Given passage:
There are no such things as soft skills when it comes to employment. The value of a strong work ethic, the ability to communicate, showing up on time, respect for others—without these core competencies, success on the job is impossible.
All too often, we worry about and invest the most in our best and brightest, those kids who will likely make it in life as they have the solid support of family and the comfort of economic security. Security that often allows even a few false starts before landing on a solid career path.
And then there is everybody else.
About 10 years ago, Indiana started doing something right. Something that significantly lifts up kids who otherwise might very well fall through the cracks. Kids who might have the intellectual ability to succeed, but lack these kinds of critical skills.
In 2006, Indiana implemented a program that has now helped more than 17,000 Hoosier students stay in school through graduation, pursue post-secondary education, and secure quality jobs leading to career advancement.
This month in Indiana, Jobs for Americas Graduates is celebrating some remarkable accomplishments.

Extracted entries:
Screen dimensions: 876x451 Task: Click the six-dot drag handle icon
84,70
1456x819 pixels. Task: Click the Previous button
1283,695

---

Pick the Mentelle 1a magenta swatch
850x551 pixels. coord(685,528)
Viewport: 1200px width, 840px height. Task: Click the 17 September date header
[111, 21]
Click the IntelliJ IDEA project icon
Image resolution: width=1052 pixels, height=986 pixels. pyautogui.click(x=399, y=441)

Problems:
a: In the passage about Indiana's graduation program, how many Hoosier students does the program have to its credit?
b: Decide whether each statement agrees with the passage about Indiana's graduation program, and quote the words that settle it: (i) Indiana put the program in place in 2006. (ii) The passage treats soft skills as optional for employment. (iii) Indiana began this effort about 20 years ago.
c: Print the part of the passage about Indiana's graduation program starting with "In 2006, Indiana" and going on through "to career advancement.".

Responses per task:
a: More than 17,000 Hoosier students.

b:
(i) Yes: "In 2006, Indiana implemented a program"
(ii) No: "There are no such things as soft skills when it comes to employment."
(iii) No: "About 10 years ago, Indiana started doing something right."

c:
In 2006, Indiana implemented a program that has now helped more than 17,000 Hoosier students stay in school through graduation, pursue post-secondary education, and secure quality jobs leading to career advancement.